# My Standar Set Up For Craft Fairs & Festivals



## MyNaturesArt (Aug 11, 2009)

This is our setup for festivals and outdoor craft fairs.


----------



## Guest (Aug 11, 2009)

I'm loving it!
Can the logs still be sliced? How do people make slicing soap anyway?

Cool place...I'd surely stop by!


----------



## MyNaturesArt (Aug 11, 2009)

The slicing soap loaves, are superfatted and slightly softer than the standard soaps, they are marked as usable, but still curing. So when purchased they know they will continue to harden and shrink. I only do this on the batches i have made tons of times and know are "good to go"!

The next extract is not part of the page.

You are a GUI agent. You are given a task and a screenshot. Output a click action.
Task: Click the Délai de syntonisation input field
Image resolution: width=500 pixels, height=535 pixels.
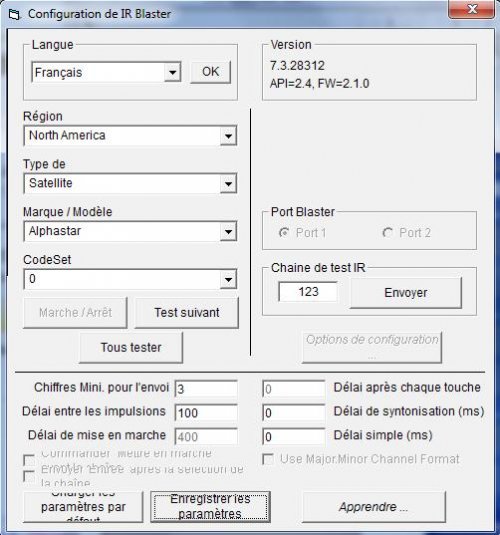[x=294, y=413]
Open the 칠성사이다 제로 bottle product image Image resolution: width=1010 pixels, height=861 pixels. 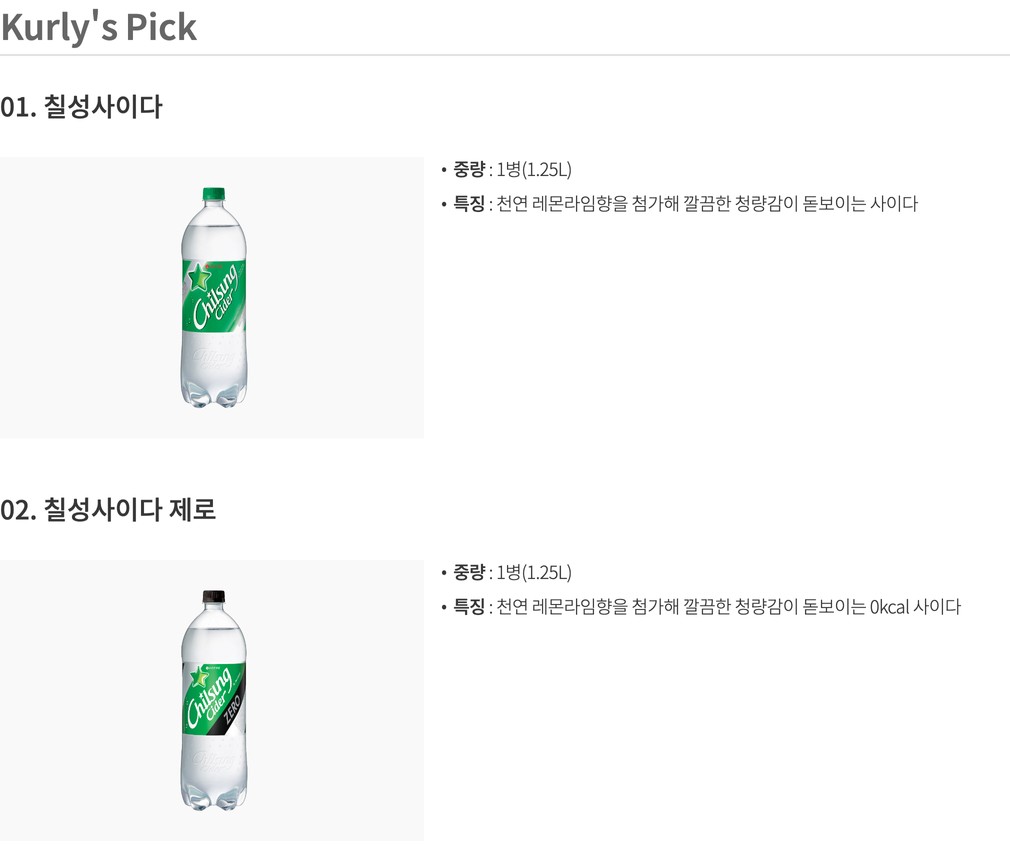coord(212,700)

People LOVE getting a fresh slice..lol


----------



## MyNaturesArt (Aug 11, 2009)

ok, to the slice..they are all hot process so i know that they can be used right away!


----------



## Rosey (Aug 11, 2009)

very nice!! I'd stop by too! 

Your labels are beautiful!

What are in the little sachets in the last pic?


----------



## kwahlne (Aug 11, 2009)

A feast for the eyes, nose, and everything else!


----------



## MyNaturesArt (Aug 12, 2009)

sachets are for the lip balms, when they buy 1 they choose what color sachet they want, people love it!


----------



## Manda (Aug 12, 2009)

Whoa! so much gorgeous soap!!  :shock:

It all looks extremely inviting - I would definitely buy (and I'm not one to buy very often at fairs/markets)


----------



## Rosey (Aug 13, 2009)

oh nice! And again, I love your set up! Very inviting!


----------



## Guest (Aug 17, 2009)

It looks fantabulous . Well done


----------



## Annmarie0407 (Aug 17, 2009)

LOVE IT!!! I love the Buddha


----------



## heyjude (Aug 17, 2009)

All the pretty colored logs make your table really eye catching! 
 
Jude


----------



## rubato456 (Aug 26, 2009)

luv the buddah too and your tables look great! i'd buy tons of soap.....


----------



## honor435 (Aug 31, 2009)

Wow, so many differents scents and colors, very nice. I hope my fair looks that good.


----------



## Saltysteele (Aug 31, 2009)

Thanks for sharing!!  That looks wonderful!!  I'd definitely buy from you, it's very appealing!!


----------



## holly99 (Sep 1, 2009)

Very nice. What a great selection! I wish I could come visit!


----------